After non-Bru communities, local Reangs of Tripura have opposed the large-scale resettlement of Bru refugees from Mizoram in their vicinity.
Reang is another name of the Bru tribe, also called Tuikuk in Mizoram.
In a memorandum to the District Magistrate of North Tripura district on September 14, the chiefs of four villages have objected to the proposed measurement of land for resettling some of the Bru refugee families in the Urehampara area of Kanchanpur Subdivision. The four villages are Urehampara, Donjoylapara, Nouhbaraipra and Gomohonpara.

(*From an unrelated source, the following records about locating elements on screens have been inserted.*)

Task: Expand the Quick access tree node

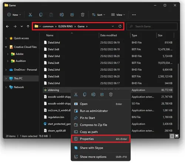Action: tap(6, 38)
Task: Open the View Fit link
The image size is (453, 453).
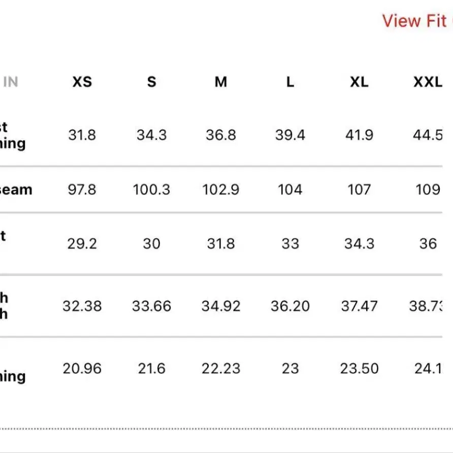Action: (416, 21)
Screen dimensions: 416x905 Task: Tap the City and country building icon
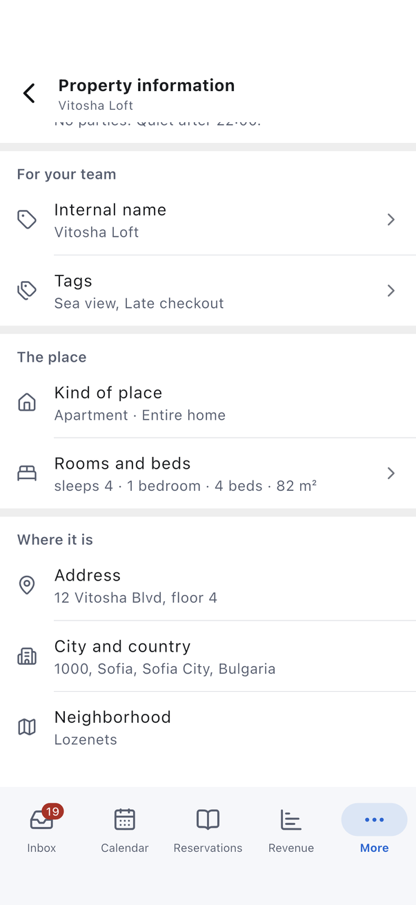[x=27, y=656]
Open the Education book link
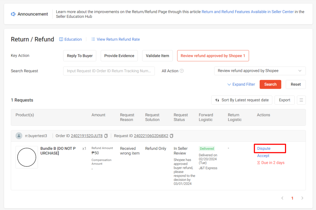Image resolution: width=316 pixels, height=210 pixels. (70, 39)
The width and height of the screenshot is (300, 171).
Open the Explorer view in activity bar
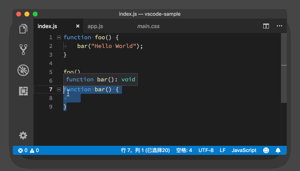pyautogui.click(x=23, y=29)
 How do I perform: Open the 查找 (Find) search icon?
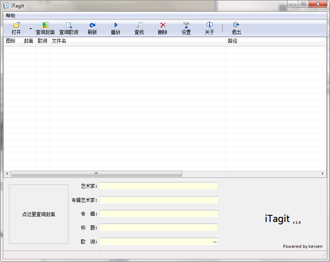[139, 28]
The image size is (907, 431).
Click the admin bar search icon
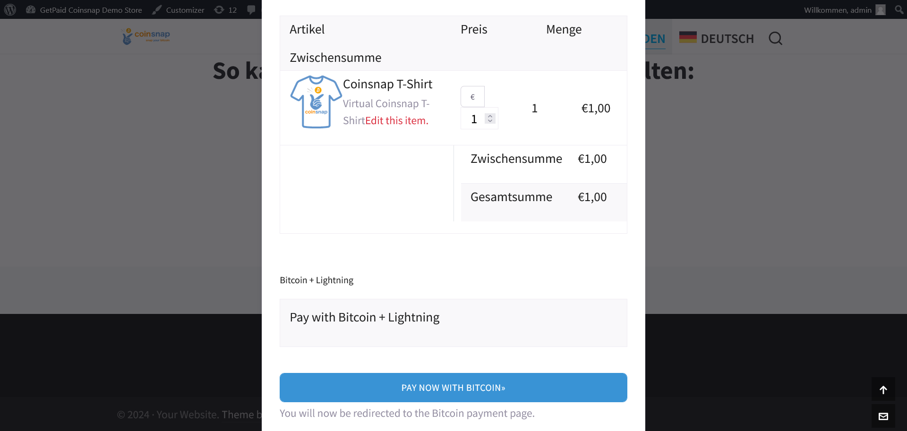899,9
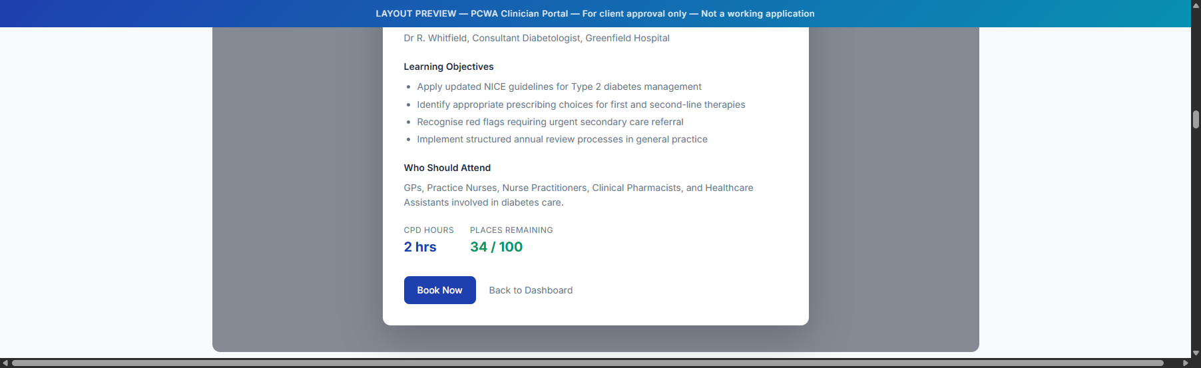This screenshot has width=1201, height=368.
Task: Click the Layout Preview banner text
Action: 595,13
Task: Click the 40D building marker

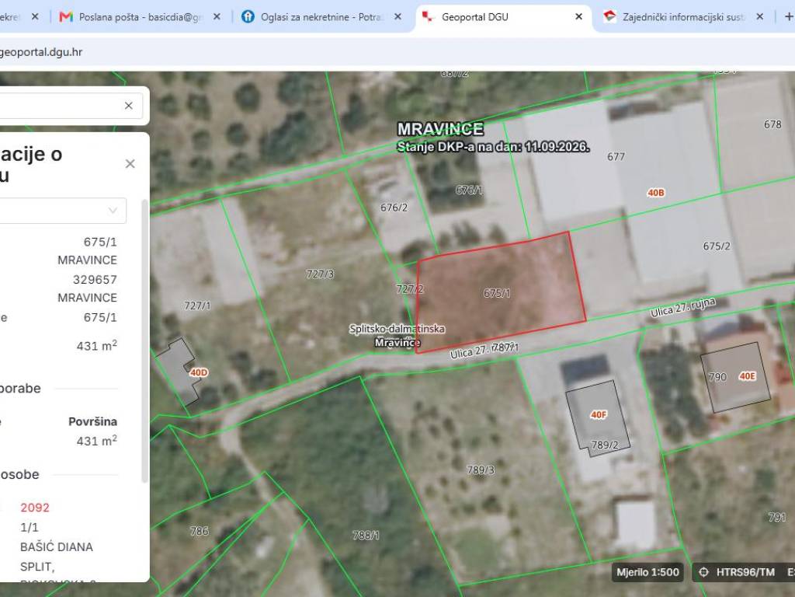Action: click(x=199, y=372)
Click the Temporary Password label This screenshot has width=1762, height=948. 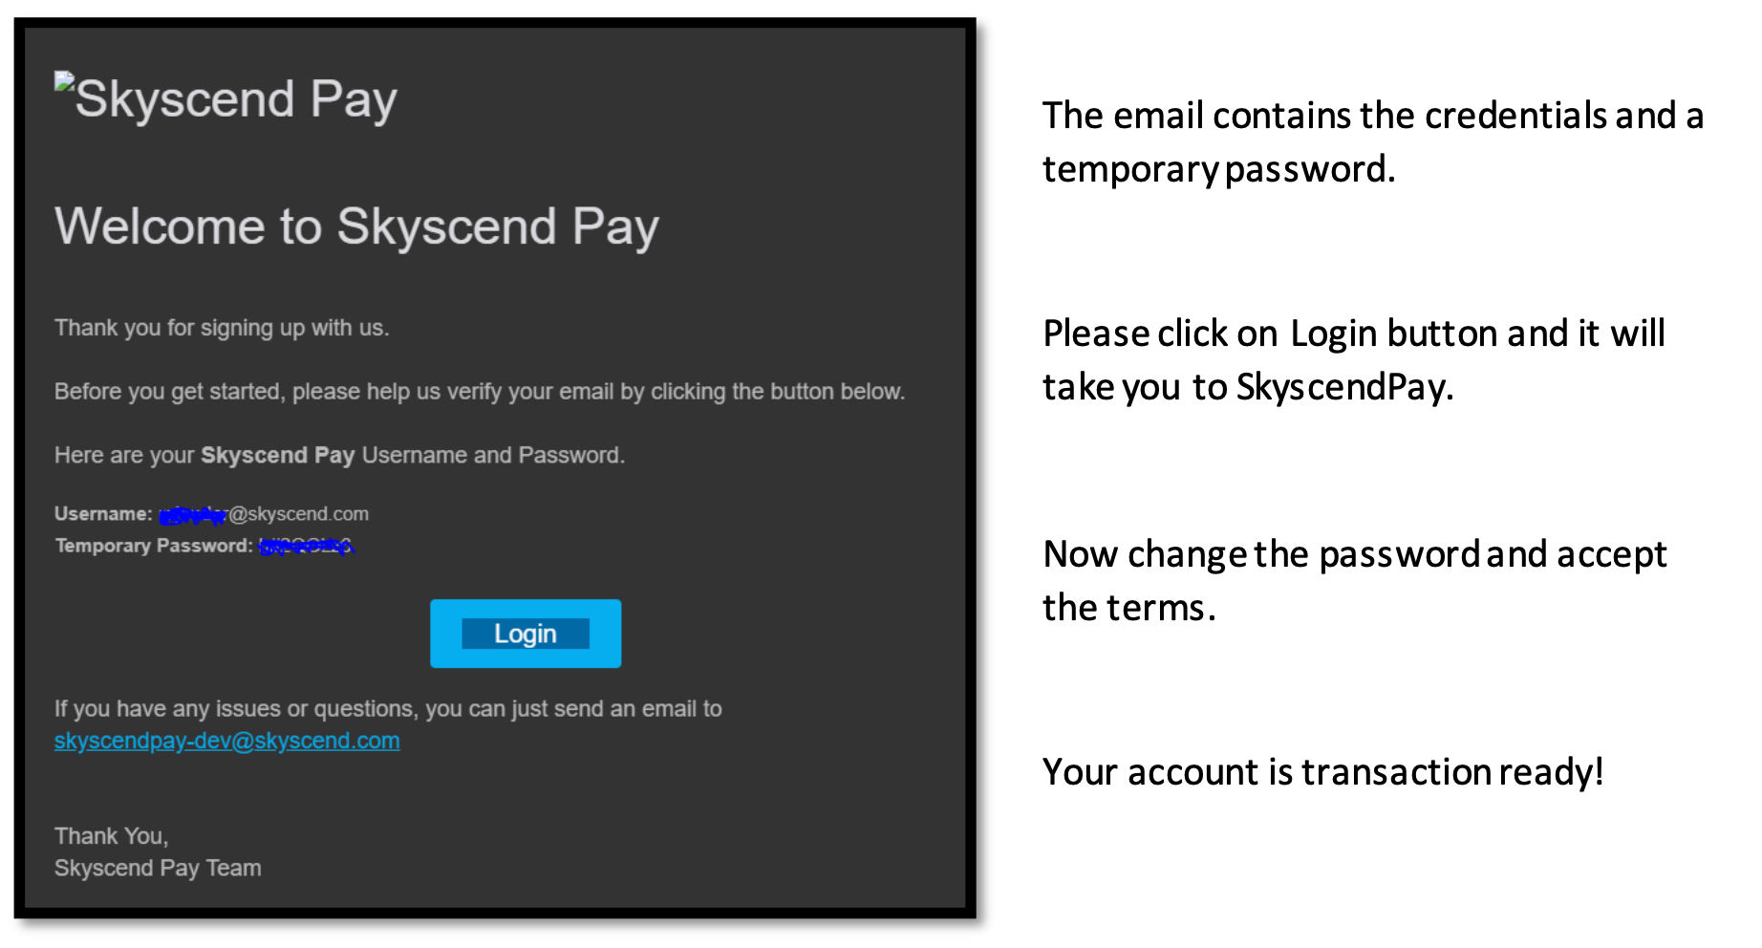pyautogui.click(x=154, y=546)
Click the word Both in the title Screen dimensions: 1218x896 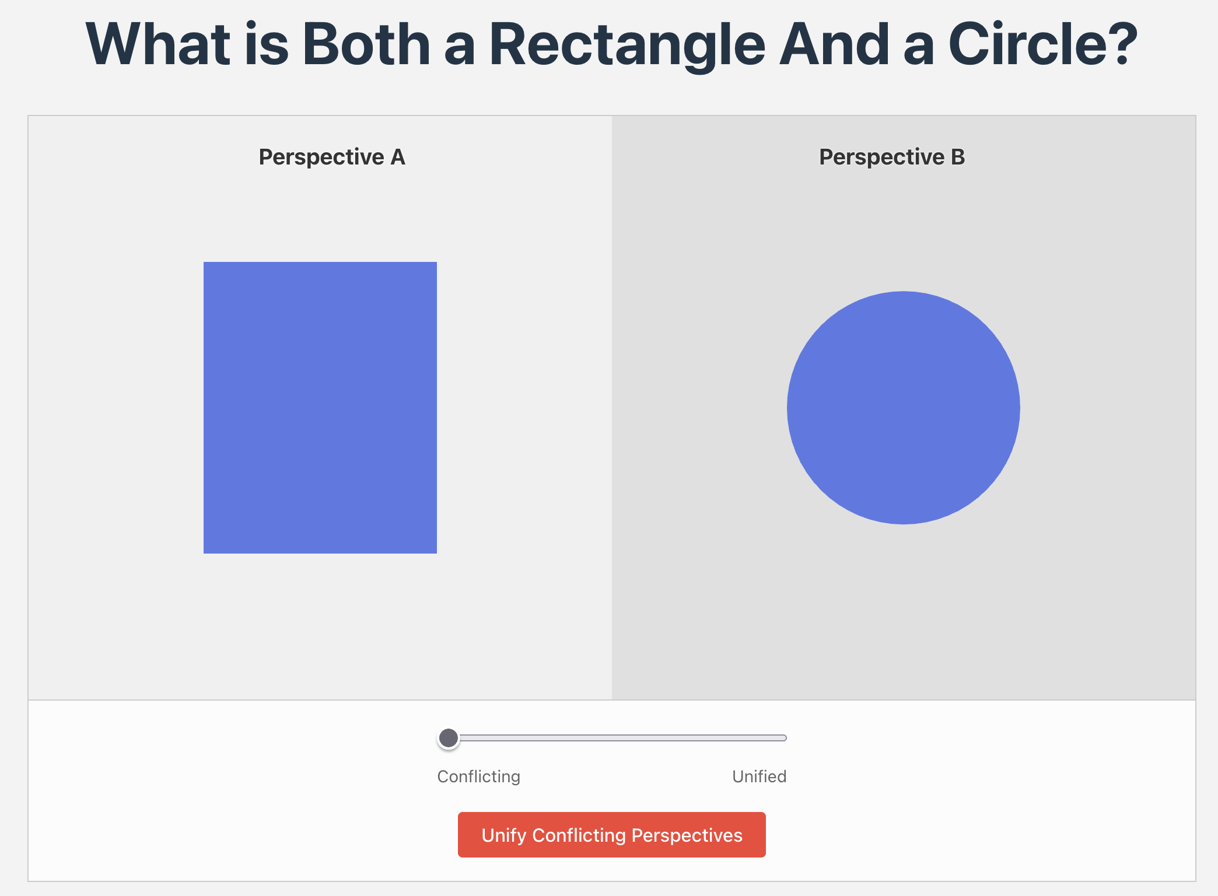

More than 35,000 Brus, who had fled ethnic violence in Mizoram over a few years since 1997, are housed in seven refugee camps across Kanchanpur and adjoining Panisagar Subdivision of North Tripura district.
“The resettlement of the displaced Brus in Urehampara area will affect the jhum (shifting cultivation) farmlands and put pressure on our people,” said Guthiram Reang, the ‘choudhury’ or chief of Urehampara village.
His Donjoylapara counterpart Ontomoni Reang said the people of the four villages, an average of 34 km from sub-divisional headquarters Kanchanpur, have inhabited the area for 65 years. “Remoteness, lack of road connectivity and access to government facilities make life difficult. Dumping people from elsewhere will make our lives harder,” he said.
The village chiefs and Koilajoy Reang, the vice-chairman of Manuchailenga Panchayat covering these villages said the government should rather resettle the displaced Brus in Purnojoypara area nearby. They also suggested that the number of families to be settled there should be 1,000 at most.
The displaced Brus want at least 500 families to be settled in one area. This they said was one of the points in the quadripartite agreement of January 16 for resettling them in Tripura instead of making them return to “uncertainty” in Mizoram.
Representatives of the Ministry of Home Affairs had signed the agreement with leaders of the refugee Bru organisations and representatives of the Mizoram and Tripura governments.
Earlier in September, the Joint Movement Committee (JMC) comprising Bengali and Mizo organisations had opposed the State government’s move to settle 4,900 Bru families in Kanchanpur and Panisagar subdivisions.
“We are in principle not against the Bru settlement agreement but we want the refugee families to be distributed equitably in all districts [of Tripura] and not concentrated in Kanchanpur Subdivision to avoid negative social, cultural, political, environmental and ecological impacts,” JMC convenor Susanta Bikas Barua said.
Local Brus and non-Brus insist that Kanchanpur and Panisagar subdivisions do not have the space and resources to “absorb the load” of the Brus who fled Mizoram.